INPUT DATA Start Marker
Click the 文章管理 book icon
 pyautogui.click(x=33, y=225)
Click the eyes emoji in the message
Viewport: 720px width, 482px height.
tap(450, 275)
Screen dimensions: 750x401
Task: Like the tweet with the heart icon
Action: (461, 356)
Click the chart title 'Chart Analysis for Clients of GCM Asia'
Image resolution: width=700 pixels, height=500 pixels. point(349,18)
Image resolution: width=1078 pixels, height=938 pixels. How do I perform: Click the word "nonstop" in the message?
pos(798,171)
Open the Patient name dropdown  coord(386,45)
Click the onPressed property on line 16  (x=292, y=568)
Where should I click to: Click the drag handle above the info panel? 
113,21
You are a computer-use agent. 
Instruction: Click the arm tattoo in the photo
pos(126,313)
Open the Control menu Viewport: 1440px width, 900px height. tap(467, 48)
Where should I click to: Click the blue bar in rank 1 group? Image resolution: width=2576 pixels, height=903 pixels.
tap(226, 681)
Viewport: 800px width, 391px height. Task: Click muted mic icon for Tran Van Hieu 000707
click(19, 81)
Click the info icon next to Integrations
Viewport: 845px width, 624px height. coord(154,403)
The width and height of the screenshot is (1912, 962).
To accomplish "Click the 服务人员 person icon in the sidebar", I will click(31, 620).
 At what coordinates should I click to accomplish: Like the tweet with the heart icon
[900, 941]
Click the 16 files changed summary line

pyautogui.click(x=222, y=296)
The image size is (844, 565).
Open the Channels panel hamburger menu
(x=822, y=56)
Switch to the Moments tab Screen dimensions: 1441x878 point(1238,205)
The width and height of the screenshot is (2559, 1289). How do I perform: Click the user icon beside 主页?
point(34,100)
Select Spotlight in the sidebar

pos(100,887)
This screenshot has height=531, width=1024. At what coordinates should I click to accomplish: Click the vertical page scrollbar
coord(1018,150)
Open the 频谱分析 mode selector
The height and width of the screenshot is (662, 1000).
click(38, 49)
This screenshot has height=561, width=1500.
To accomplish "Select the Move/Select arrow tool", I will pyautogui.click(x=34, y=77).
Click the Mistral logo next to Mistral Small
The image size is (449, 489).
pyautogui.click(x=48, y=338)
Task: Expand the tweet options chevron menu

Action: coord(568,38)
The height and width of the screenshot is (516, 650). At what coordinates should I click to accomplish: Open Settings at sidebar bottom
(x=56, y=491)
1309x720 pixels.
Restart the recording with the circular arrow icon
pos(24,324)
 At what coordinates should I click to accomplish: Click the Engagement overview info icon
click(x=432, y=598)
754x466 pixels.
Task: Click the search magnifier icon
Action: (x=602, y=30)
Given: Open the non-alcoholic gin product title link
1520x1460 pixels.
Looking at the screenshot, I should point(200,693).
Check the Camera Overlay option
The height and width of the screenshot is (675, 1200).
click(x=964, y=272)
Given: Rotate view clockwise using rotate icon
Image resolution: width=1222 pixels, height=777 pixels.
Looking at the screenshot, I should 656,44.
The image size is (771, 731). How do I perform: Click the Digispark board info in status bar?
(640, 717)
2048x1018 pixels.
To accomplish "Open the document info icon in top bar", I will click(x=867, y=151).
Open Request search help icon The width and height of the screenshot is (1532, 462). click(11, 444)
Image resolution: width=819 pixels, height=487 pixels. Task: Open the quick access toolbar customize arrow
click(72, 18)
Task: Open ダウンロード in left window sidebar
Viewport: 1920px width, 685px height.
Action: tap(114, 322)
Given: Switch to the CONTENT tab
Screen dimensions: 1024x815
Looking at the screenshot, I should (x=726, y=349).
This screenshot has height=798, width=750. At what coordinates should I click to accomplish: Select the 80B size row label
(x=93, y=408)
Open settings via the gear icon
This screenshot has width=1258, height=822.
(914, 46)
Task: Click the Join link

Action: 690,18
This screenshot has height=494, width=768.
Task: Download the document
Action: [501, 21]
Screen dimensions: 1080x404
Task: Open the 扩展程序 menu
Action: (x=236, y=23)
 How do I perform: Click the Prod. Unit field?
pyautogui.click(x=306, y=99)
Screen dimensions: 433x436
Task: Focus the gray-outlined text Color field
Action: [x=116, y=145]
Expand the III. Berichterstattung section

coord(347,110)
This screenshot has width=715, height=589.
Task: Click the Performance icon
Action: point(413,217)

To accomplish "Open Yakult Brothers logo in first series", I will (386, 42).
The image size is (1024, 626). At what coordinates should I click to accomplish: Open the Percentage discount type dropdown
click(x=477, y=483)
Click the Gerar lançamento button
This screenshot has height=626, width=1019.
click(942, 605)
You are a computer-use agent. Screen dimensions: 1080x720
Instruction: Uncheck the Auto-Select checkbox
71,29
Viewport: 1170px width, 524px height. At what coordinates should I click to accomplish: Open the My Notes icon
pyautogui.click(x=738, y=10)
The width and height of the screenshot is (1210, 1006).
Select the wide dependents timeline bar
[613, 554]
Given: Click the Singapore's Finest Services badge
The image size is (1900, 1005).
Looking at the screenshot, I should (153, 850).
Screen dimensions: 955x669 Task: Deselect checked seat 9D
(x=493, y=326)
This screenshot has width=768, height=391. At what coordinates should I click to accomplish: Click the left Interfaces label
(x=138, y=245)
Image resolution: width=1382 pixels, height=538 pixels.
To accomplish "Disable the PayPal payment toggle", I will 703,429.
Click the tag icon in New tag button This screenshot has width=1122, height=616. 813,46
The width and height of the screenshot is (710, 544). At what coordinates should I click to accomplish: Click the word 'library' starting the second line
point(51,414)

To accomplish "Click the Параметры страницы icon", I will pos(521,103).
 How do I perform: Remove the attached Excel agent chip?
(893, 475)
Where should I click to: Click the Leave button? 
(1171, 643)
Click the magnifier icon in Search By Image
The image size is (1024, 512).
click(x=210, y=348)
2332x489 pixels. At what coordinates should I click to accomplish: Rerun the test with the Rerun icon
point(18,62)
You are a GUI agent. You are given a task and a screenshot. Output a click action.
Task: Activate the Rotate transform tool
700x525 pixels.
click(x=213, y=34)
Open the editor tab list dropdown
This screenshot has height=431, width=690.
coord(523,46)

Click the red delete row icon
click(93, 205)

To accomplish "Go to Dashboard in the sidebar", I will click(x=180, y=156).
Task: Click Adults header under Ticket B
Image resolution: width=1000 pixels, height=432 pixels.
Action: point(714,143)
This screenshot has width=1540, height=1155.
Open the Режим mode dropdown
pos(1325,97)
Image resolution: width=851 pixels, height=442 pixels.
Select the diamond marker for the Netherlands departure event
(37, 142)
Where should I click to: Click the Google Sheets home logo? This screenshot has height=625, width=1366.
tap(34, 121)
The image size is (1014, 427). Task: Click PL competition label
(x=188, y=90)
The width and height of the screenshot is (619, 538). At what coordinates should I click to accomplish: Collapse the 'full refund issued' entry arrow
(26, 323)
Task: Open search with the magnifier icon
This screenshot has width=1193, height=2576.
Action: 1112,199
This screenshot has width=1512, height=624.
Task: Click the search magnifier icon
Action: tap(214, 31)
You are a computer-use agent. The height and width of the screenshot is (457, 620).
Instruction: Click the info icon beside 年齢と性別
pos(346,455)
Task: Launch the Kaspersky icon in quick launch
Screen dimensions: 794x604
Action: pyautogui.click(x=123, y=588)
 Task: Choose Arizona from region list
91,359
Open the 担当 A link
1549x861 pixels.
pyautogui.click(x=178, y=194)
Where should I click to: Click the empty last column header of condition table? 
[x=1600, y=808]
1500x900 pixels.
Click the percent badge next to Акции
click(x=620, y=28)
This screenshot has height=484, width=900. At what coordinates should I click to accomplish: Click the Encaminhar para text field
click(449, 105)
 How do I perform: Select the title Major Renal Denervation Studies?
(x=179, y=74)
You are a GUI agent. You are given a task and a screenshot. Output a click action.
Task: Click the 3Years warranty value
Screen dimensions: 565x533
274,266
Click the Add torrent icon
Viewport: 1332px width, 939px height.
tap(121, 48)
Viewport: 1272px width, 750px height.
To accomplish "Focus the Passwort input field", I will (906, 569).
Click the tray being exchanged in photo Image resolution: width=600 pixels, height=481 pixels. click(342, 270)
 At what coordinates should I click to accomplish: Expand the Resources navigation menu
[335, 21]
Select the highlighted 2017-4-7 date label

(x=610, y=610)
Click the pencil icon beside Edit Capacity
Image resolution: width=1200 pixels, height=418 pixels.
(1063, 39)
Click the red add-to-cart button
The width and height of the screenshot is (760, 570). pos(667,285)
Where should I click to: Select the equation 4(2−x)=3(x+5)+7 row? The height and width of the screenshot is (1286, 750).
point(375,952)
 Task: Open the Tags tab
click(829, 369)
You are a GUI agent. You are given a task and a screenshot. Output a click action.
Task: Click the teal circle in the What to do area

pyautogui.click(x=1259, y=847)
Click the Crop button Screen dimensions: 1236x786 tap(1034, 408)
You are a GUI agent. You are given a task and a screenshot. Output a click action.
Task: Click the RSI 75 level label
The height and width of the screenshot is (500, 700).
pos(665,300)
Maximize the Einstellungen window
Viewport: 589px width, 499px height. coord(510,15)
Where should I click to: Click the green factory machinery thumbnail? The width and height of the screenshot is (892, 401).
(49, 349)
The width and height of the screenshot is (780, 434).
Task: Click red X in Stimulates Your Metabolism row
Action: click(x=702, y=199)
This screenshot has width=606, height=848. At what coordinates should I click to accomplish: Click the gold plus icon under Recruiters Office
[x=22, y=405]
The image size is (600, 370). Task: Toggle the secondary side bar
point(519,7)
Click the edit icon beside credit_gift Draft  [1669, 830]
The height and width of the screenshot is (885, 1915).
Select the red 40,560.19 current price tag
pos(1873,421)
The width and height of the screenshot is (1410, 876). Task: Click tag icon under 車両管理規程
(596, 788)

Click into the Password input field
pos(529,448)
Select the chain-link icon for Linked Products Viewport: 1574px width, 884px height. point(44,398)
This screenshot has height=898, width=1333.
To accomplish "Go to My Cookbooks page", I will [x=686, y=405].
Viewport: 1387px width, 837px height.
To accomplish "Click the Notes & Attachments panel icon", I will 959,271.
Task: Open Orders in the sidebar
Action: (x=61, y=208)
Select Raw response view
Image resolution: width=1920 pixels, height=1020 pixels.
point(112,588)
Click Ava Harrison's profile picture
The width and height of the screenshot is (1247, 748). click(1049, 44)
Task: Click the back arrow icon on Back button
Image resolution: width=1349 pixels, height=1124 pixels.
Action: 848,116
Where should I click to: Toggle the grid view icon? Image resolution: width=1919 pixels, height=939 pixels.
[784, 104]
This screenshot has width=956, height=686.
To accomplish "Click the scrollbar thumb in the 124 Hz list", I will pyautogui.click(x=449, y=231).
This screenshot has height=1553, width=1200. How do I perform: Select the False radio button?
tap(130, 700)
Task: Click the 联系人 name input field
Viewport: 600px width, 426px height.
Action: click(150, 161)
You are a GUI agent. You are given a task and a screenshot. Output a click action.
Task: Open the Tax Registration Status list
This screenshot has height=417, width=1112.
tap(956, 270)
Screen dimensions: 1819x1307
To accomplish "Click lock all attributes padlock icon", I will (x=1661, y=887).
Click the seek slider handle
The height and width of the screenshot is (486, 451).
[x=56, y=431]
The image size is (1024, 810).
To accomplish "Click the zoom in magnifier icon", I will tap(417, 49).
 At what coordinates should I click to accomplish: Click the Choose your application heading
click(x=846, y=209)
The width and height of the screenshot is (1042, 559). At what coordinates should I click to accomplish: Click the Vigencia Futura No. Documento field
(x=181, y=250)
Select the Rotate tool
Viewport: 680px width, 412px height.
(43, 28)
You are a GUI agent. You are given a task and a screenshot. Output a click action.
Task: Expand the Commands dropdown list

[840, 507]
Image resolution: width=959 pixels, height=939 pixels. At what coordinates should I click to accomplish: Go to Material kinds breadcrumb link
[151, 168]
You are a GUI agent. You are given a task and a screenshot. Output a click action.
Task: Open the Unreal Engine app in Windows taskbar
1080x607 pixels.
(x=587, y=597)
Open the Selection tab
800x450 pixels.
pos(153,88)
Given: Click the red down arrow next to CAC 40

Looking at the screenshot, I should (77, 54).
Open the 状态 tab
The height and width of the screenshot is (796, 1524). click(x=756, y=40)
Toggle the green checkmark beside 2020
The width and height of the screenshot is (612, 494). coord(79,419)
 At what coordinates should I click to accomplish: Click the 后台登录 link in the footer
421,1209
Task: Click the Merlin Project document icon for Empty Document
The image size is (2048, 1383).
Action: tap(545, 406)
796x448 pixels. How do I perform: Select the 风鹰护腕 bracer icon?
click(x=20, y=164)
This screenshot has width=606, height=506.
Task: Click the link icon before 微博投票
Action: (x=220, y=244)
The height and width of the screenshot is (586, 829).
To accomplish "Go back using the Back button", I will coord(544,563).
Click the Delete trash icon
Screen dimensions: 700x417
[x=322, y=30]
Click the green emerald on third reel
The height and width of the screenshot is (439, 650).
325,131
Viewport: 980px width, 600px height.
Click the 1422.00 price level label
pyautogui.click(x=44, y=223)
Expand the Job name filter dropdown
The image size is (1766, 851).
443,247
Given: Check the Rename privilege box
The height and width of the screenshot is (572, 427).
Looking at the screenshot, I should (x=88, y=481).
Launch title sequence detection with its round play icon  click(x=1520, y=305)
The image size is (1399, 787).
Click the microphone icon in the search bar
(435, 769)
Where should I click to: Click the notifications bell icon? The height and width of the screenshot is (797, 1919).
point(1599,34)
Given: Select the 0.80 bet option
INPUT DATA End Marker
DIRECTIONS FOR THIS TASK: Working through the entries above, copy every line in which "back" is found.

WRITTEN SOLUTION:
Task: Click the back arrow icon on Back button
To accomplish "Go back using the Back button", I will coord(544,563).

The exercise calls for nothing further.